What Lies Ahead After the Acquisition?

The significant capital reduction at Guodu Jingrui comes at a pivotal moment—the period of control transition at Guodu Securities—making it particularly noteworthy.

It is widely known that the CSRC has approved Zhejiang Securities as the controlling shareholder of Guodu Securities. In May 2025, Guodu Securities completed its board reshuffle and was incorporated into Zhejiang Securities’ consolidated financial statements. Both parties plan to finalize the integration within one year.

Typically, when a brokerage firm is acquired, its subsidiaries undergo a process of evaluation and pruning rather than expansion.

Given that Guodu Jingrui serves as Guodu Securities’ alternative investment arm, its future direction will naturally be assessed within the larger strategic framework of the parent company’s business portfolio.

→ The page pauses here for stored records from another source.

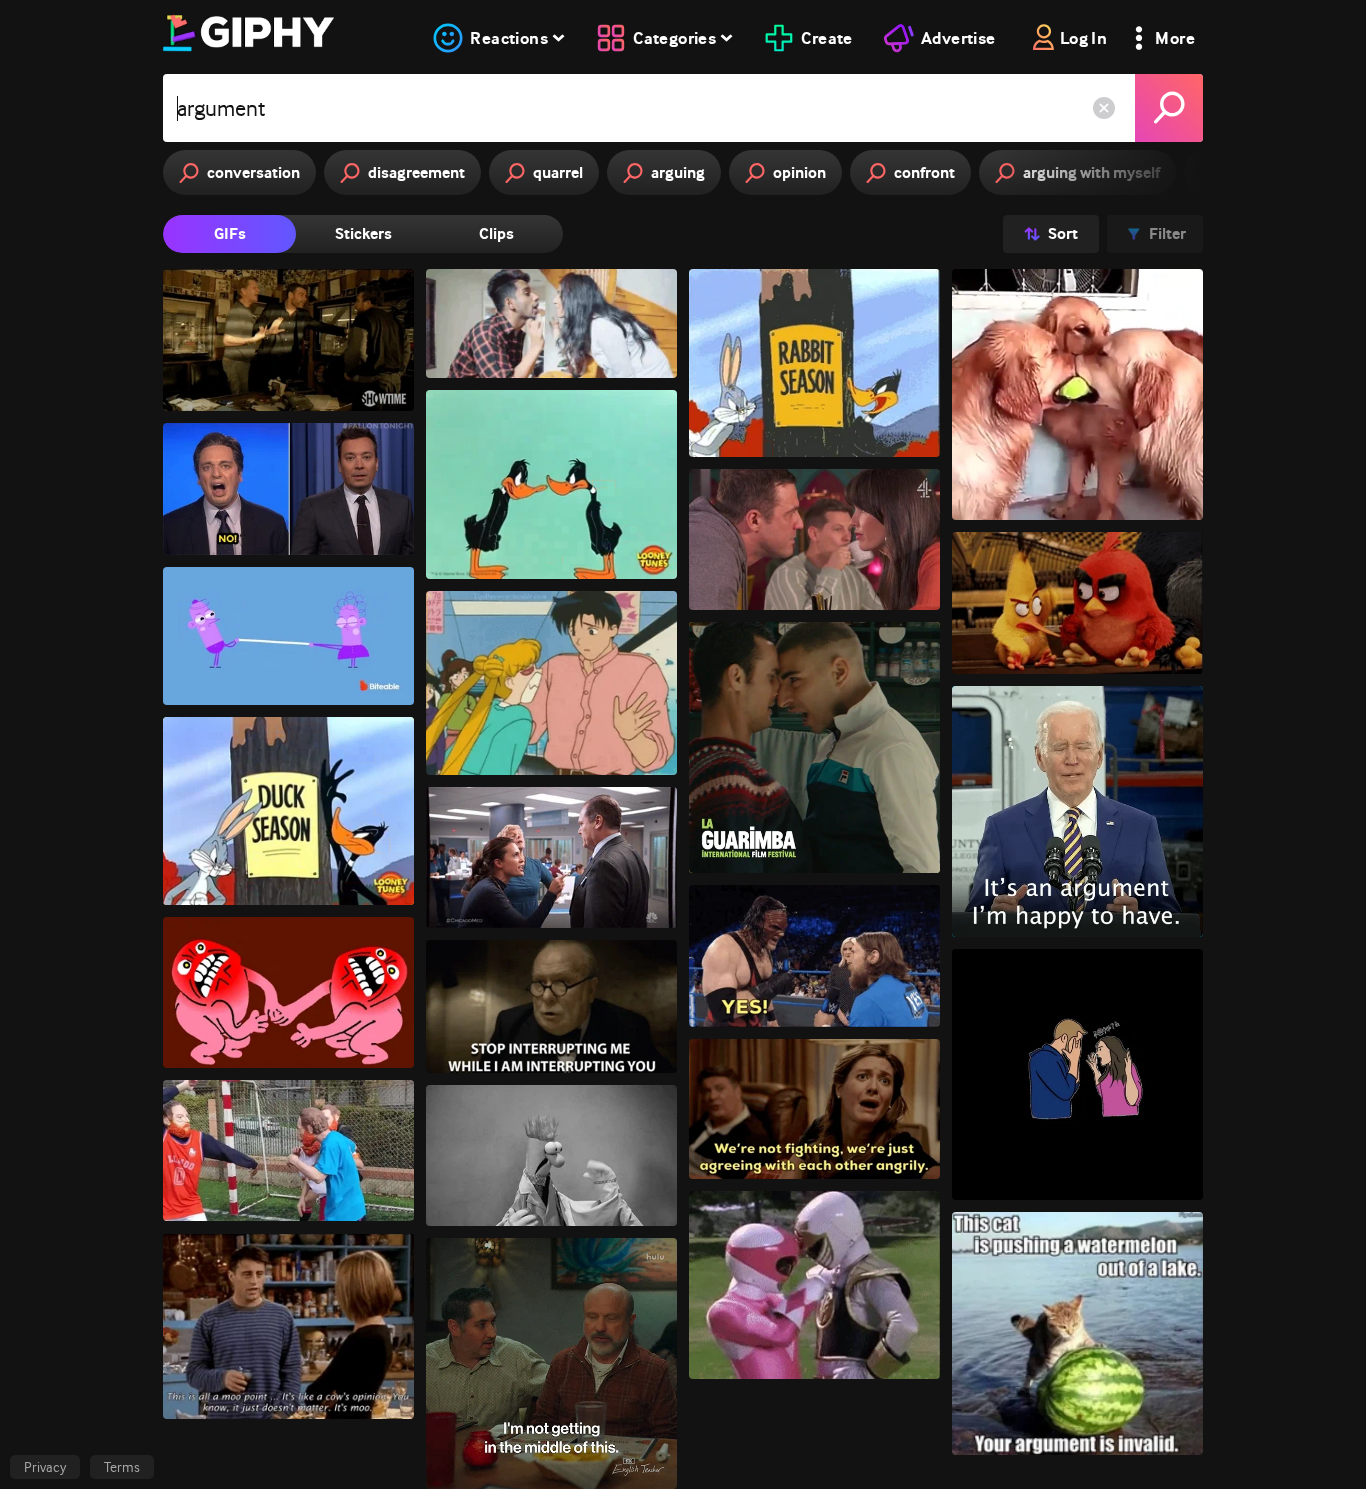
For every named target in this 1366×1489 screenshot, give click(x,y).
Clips (496, 233)
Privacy (45, 1467)
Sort (1063, 233)
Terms (122, 1467)
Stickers (363, 233)
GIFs (230, 233)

Thus, this move likely reflects a calculated approach: first testing the waters with a minimal capital base of 1 million yuan, then deciding on further actions based on performance and market conditions.

Deepening Differentiation in Alternative Investments

When viewed against the broader industry backdrop, Guodu Jingrui’s contraction reveals a more fundamental shift: the underlying logic of securities firms’ alternative investment operations is undergoing reconstruction.

Over the past decade, the value of alternative investment subsidiaries largely stemmed from regulatory licensing advantages—particularly the ability to participate in strategic placements under the Sci-Tech Innovation Board (STAR Market) co-investment mechanism, which provided access to high-return opportunities.

However, increasing pressure on both cost and return dynamics is diminishing the value of this privilege.

This growing differentiation underscores a clear transformation: alternative investment has shifted from a license-driven model to one centered on professional capabilities such as project screening, post-investment support, and exit management. Firms with strong expertise are willing to increase exposure during downturns, while weaker players opt to scale back.

Within Zhejiang Securities’ post-acquisition integration strategy, this ‘slimming down’ step is merely the beginning. The ongoing differentiation and restructuring of alternative investment businesses continue to evolve.